BAŞBAKAN Yardımcısı Numan Kurtulmuş, "Hiçkimse Türkiye'nin iç işlerine burnunu sokmasın. Türkiye'deki Anayasa değişikliği İsviçrelileri, Almanları, Hollandalıları ne ilgilendirir? Onlar kendi işlerine baksınlar" dedi.

Çeşitli temaslarda bulunmak üzere Gaziantep'e gelen Numan Kurtulmuş, ilk olarak Valiliği ziyaret etti. Kurtulmuş, burada gazetecilerin sorularını yanıtladı. 16 Nisan öncesi son düzlüğe girildiğini belirten ve Kurtulmuş, referandumdan 'evet' çıkması ile Türkiye'nin ayağındaki prangalardan kurtulacağını ifade ederek, "Çok önemli bir referanduma gidiyoruz. İnşallah sürecin sonunu kadar, şimdiye kadar olduğu gibi güle oynaya bir seçim kampanyası olur. 16 Nisan'ın hayırlı uğurlu olmasını temenni ediyorum. Benimde sahada gördüğüm aşağı-yukarı her gün başka bir şehrimizdeyiz. Türkiye'de gördüğümüz manzara her geçen gün 'evet' oyunun biraz daha arttığı şeklinde" dedi.
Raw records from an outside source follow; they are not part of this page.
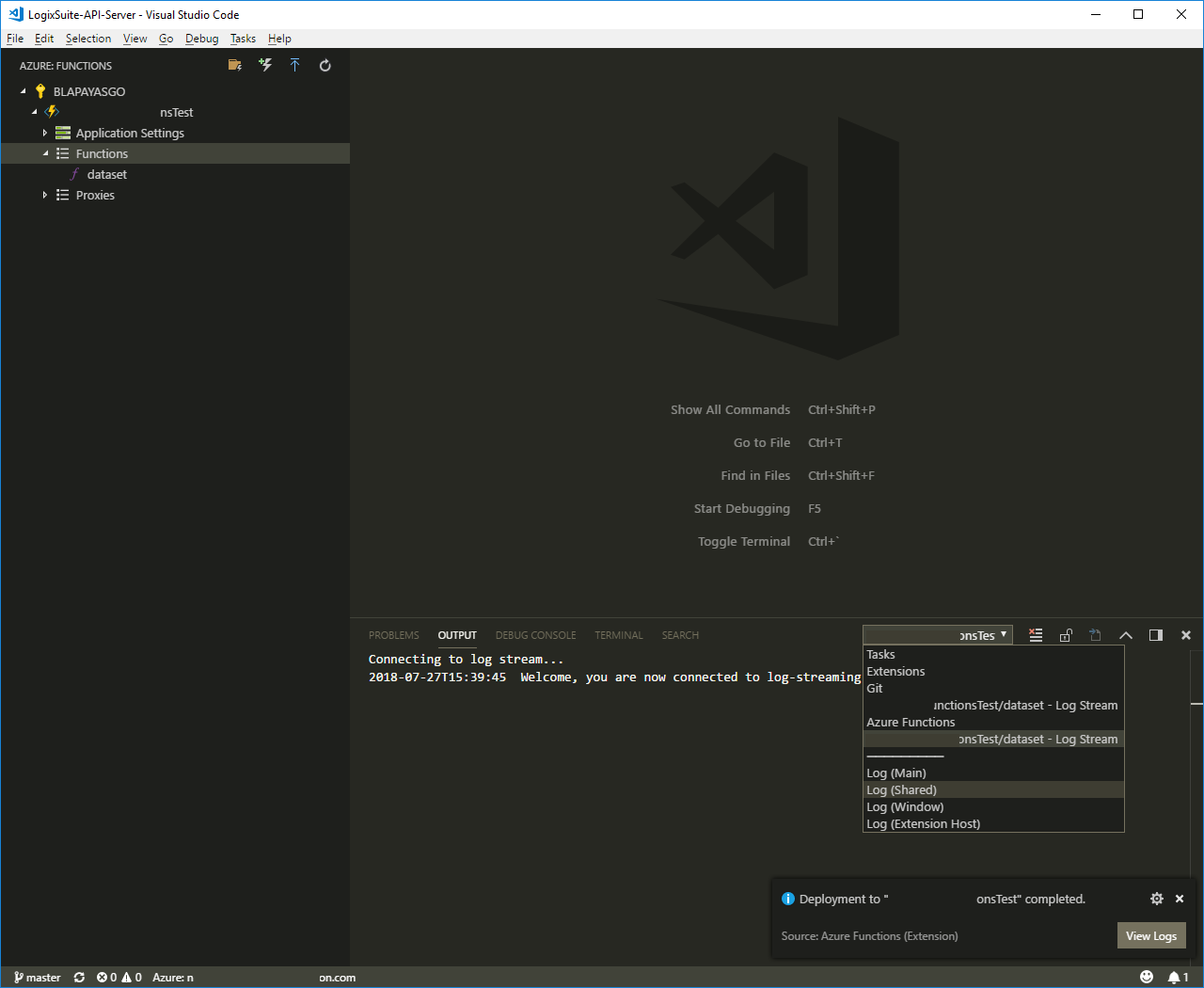Viewport: 1204px width, 988px height.
Task: Open the Debug menu
Action: 201,38
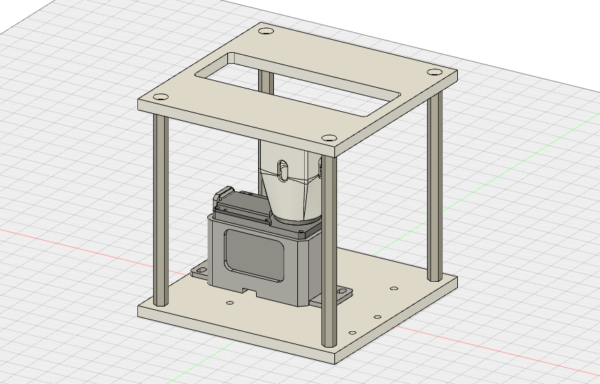Select the nearest front corner hole on top plate
The height and width of the screenshot is (384, 600).
click(329, 138)
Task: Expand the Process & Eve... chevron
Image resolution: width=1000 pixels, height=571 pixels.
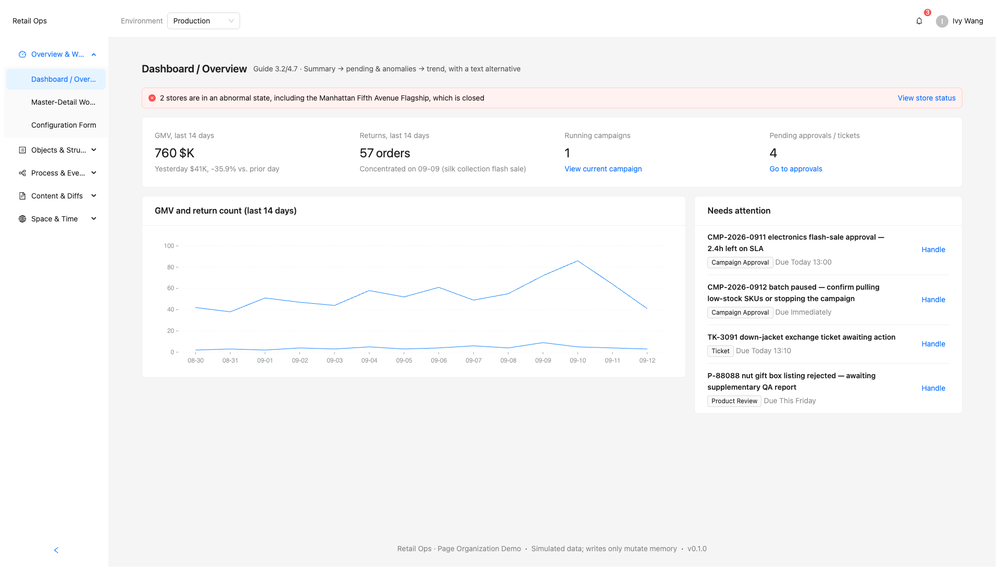Action: coord(94,173)
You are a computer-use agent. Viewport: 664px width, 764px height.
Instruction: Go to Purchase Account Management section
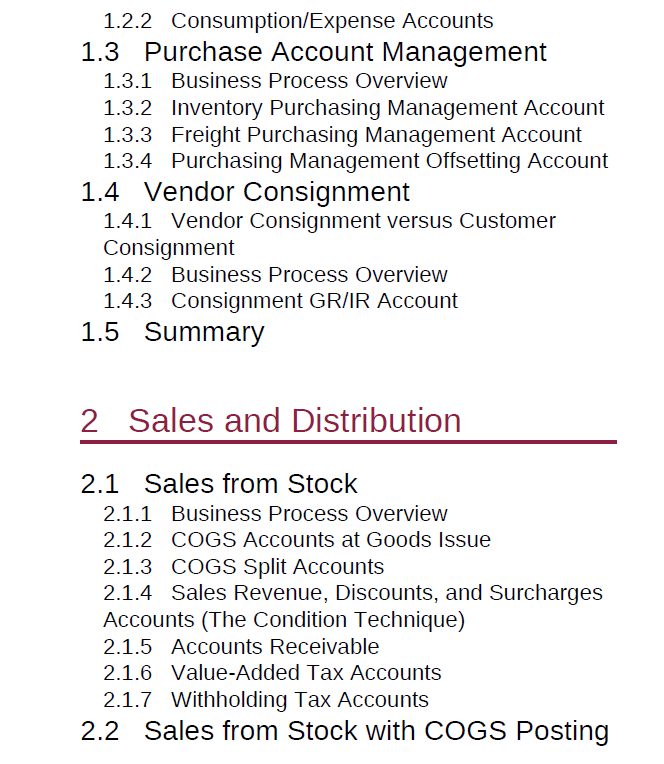[x=314, y=52]
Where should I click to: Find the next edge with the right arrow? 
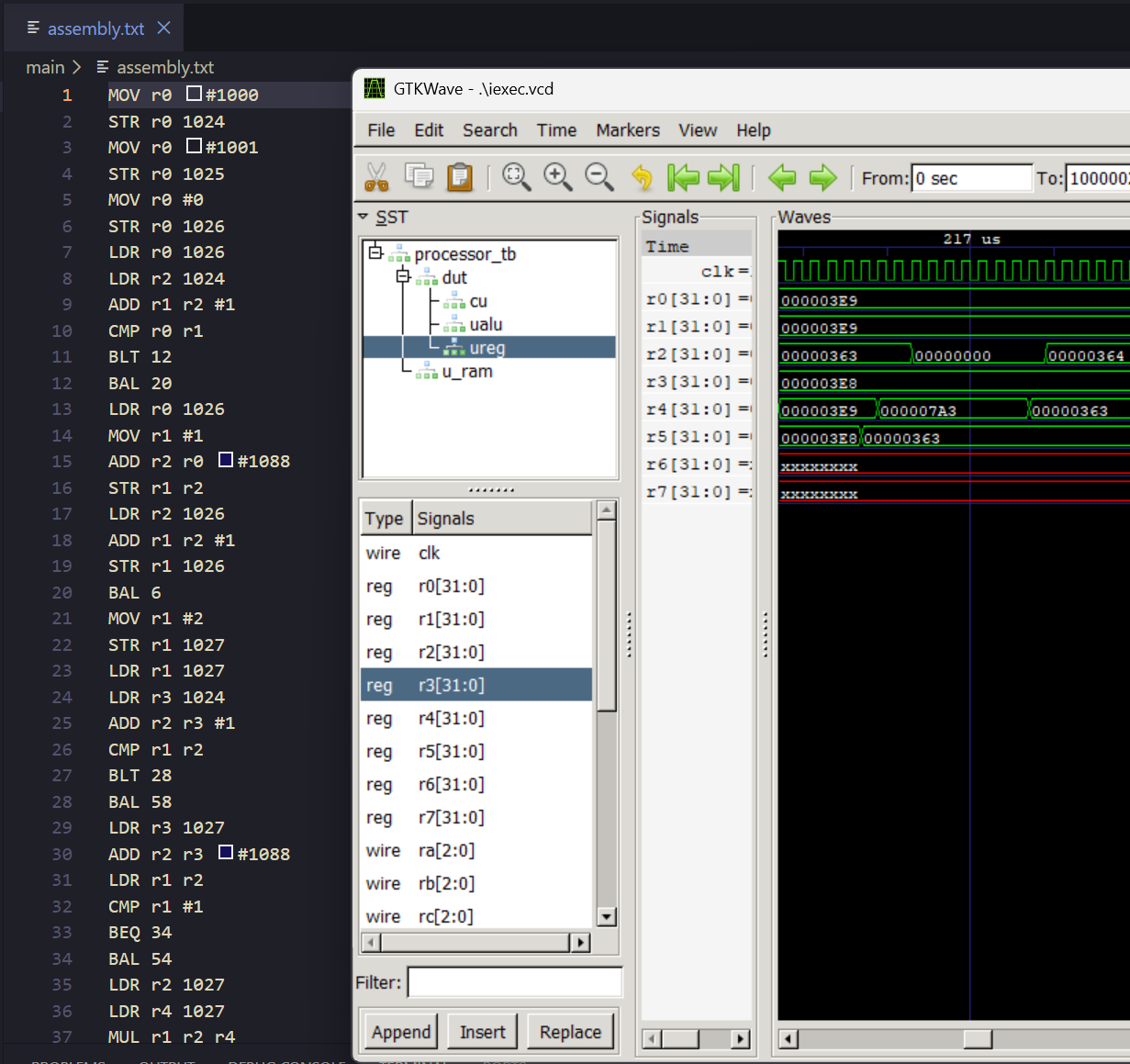822,176
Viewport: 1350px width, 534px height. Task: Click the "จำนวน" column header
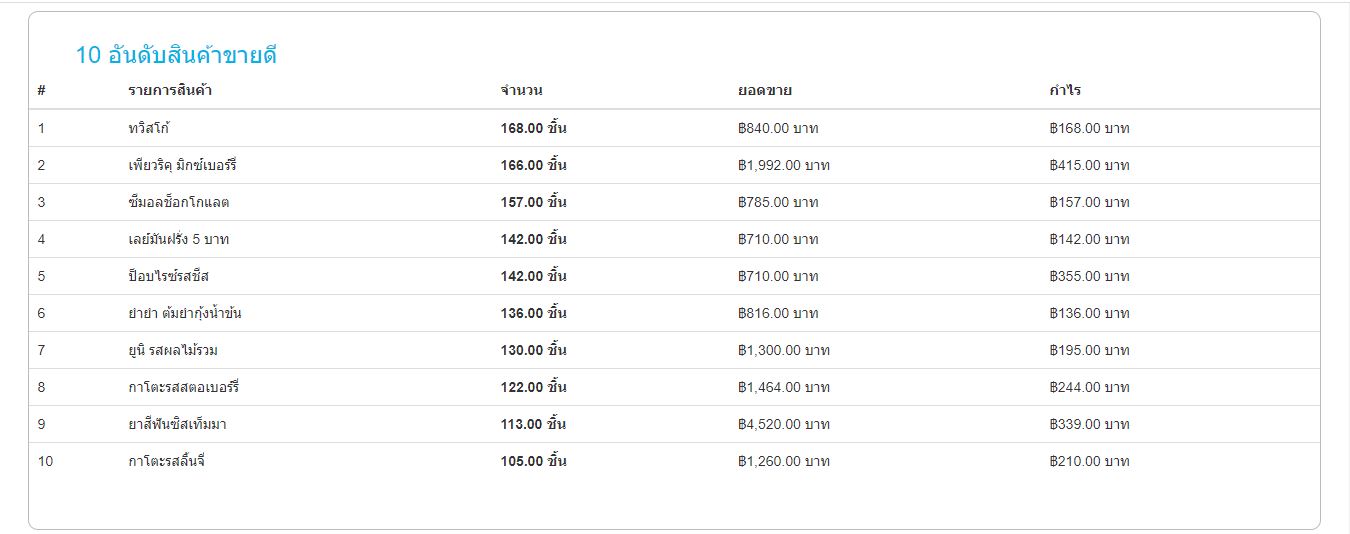pyautogui.click(x=521, y=91)
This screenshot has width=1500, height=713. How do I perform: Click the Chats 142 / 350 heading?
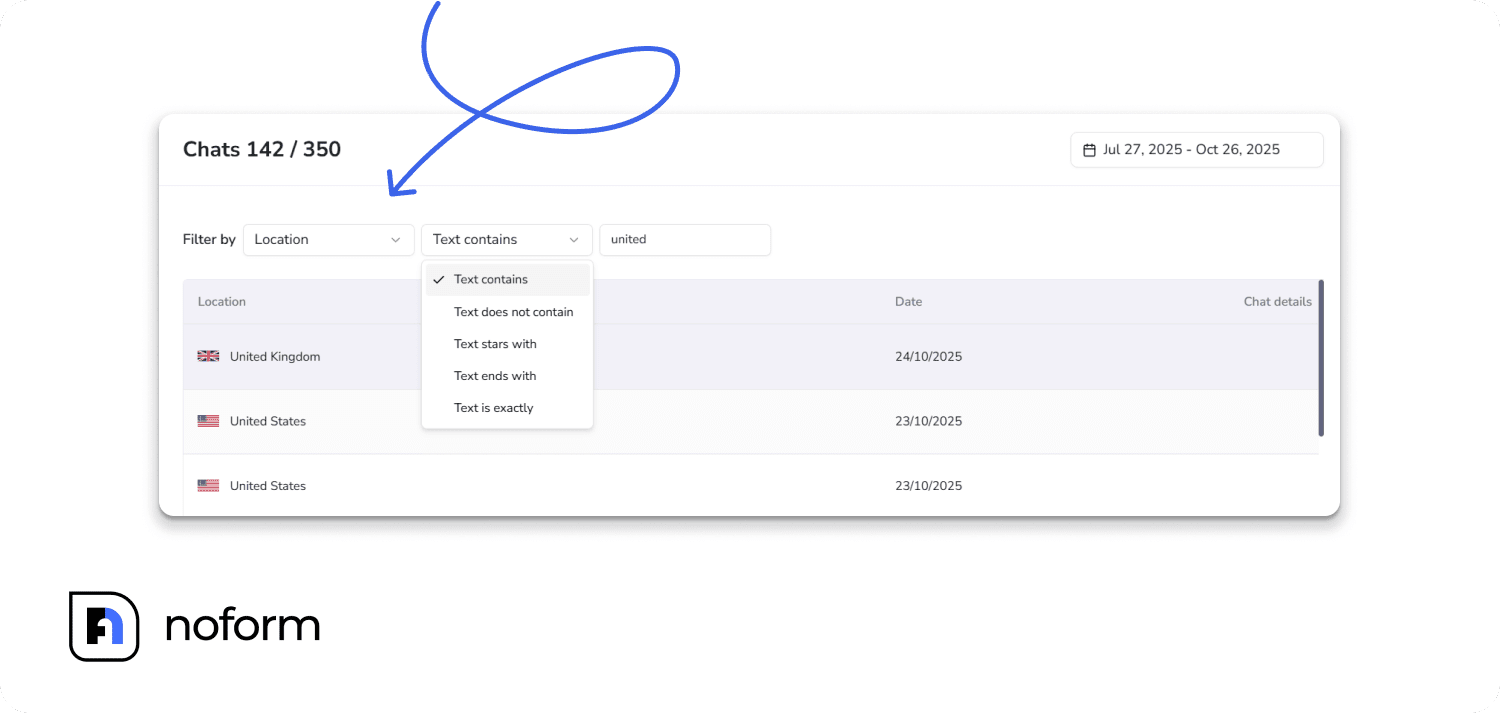[x=261, y=149]
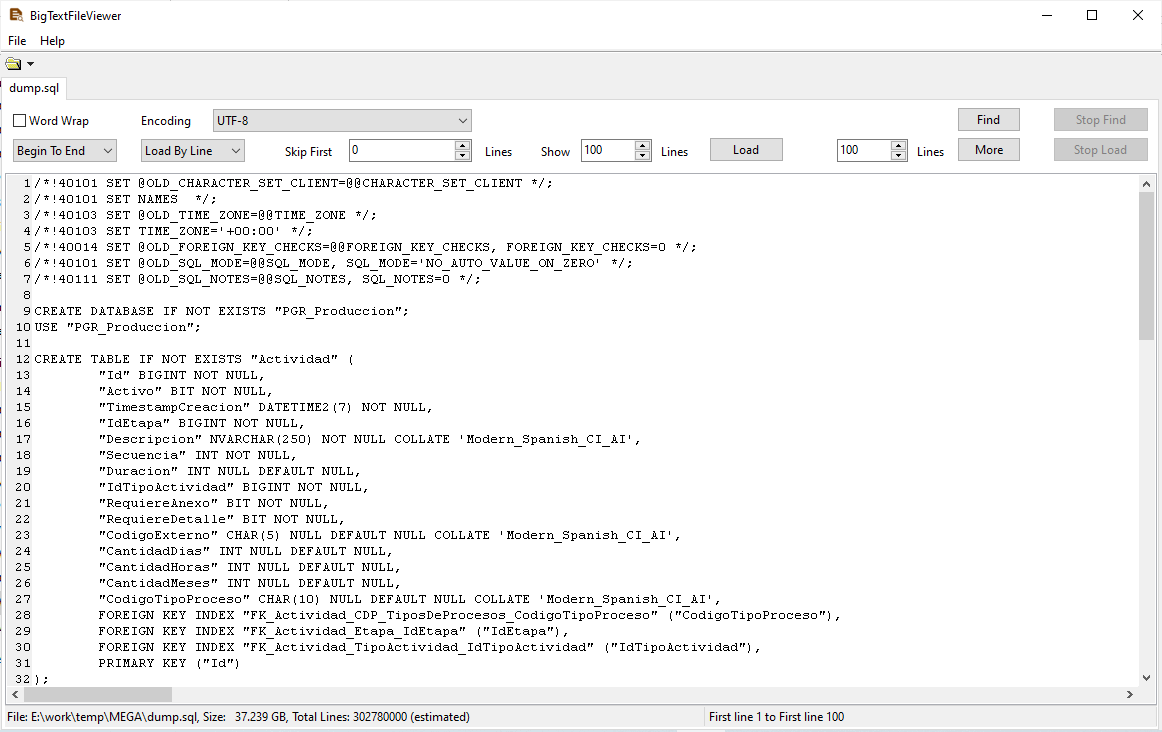Click the BigTextFileViewer title bar icon
The height and width of the screenshot is (732, 1162).
coord(13,15)
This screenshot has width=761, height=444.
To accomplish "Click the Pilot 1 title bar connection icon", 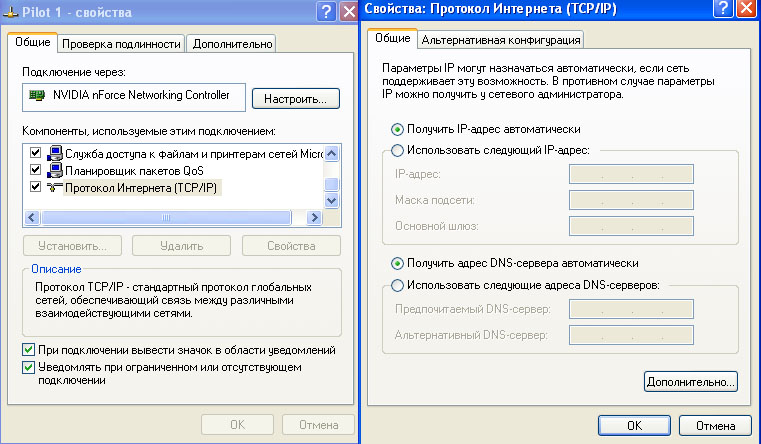I will 11,11.
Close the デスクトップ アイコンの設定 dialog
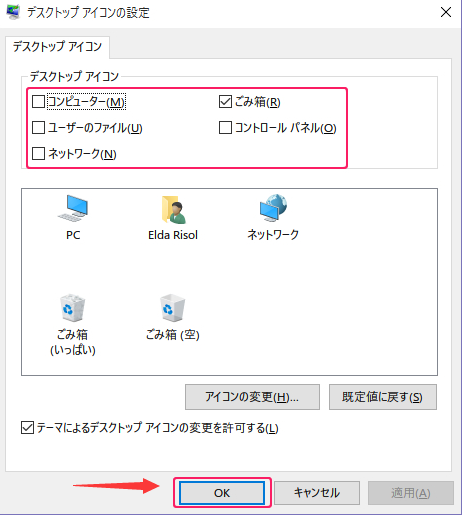This screenshot has width=462, height=515. (x=446, y=12)
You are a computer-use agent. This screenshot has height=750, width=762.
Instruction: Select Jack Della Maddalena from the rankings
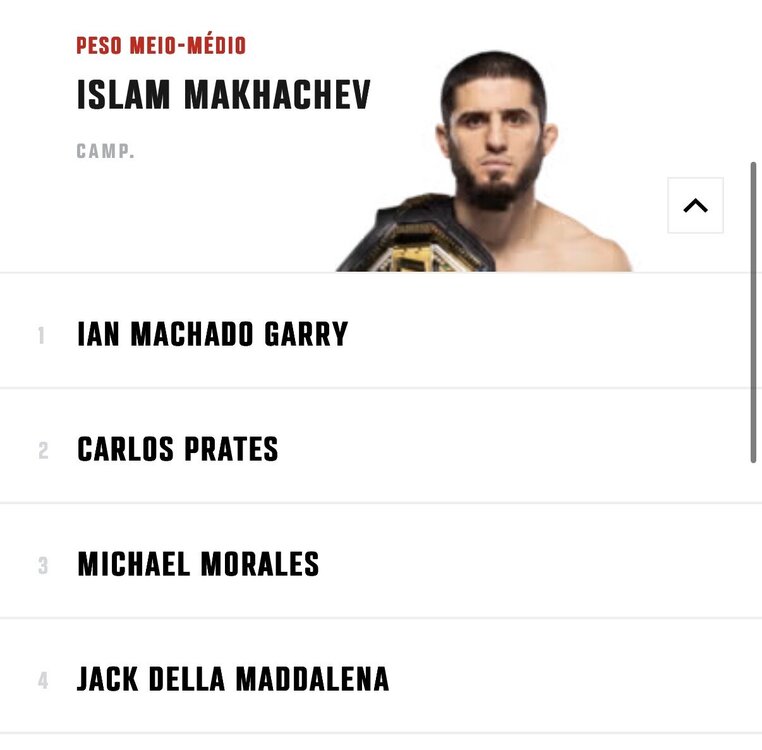click(x=233, y=679)
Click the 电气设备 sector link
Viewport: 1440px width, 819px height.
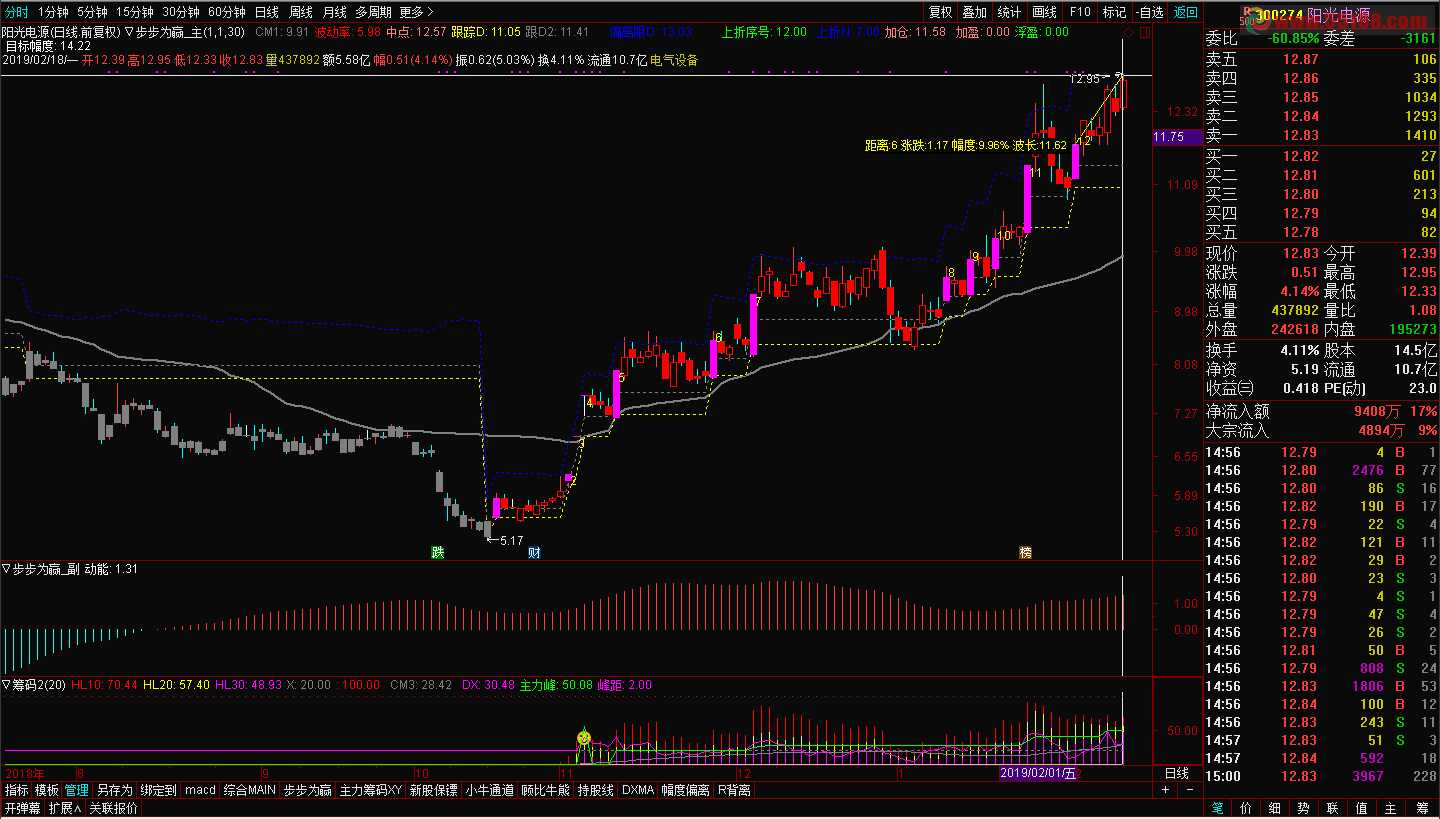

Avrupa Birliği ülkelerinin seçim kampanyasına davetsiz misafir olarak katıldığını aktaran Numan Kurtulmuş, bu ülkelerin 'hayır' bloğunun sözcülüğüne soyunduklarını dile getirerek şöyle dedi:

"Türkiye'de bir çok yerel seçim yapıldı, çok sayıda genel seçim yapıldı. Bu seçimlerin hepsinde içerideki siyasi aktörler tarafları oldu ve seçim kampanyalarını yürüttük. Ama maalesef ilk defa bu seçim kampanyasında bu referandum kampanyasında, kampanyanın davetsiz misafirleri var. Özellikle Avrupa Birliği üyesi ülkelerin bazılarında bu davetsiz misafirler 'hayır' bloğunun sözcülüğüne soyundu. Birinci adımda, sayın cumhurbaşkanımızın, Türkiye'nin seçilmiş siyasetçilerinin Avrupa'nın ülkelerine gitmemesi için bir kampanya başlatıldı. Avusturya Dışişleri Bakanının ilk başlattığı kampanya, sonra Almanya'ya sonra Hollanda'ya sirayet etti. Daha ileriye götürdüler, bakanlarımızın uçuş izinleri iptal edildi, orada vatandaşlarımızın üzerine polisler saldırdı. Köpeklerle, atlarla vatandaşlarımızın üzerine saldırdılar. Üçüncü adımda daha da ileriye gittiler, Avrupa'nın etkili bazı gazeteleri açıktan 'hayır' kampanyasına destek verdi. Örneğin İsviçre'de bir gazete hem de Türkçe, 'Erdoğan'ın diktatörlüğüne son vermek için, hayır oyu kullanın' diye manşet attı. Almanya'nın koskoca Bild gazetesi, 'Erdoğan ve Türk siyasetçileri Avrupa'da görmek istemiyoruz' diye manşet attı. Yani doğrudan doğruya gazeteleriyle 'hayır' kampanyasına destek verdiler."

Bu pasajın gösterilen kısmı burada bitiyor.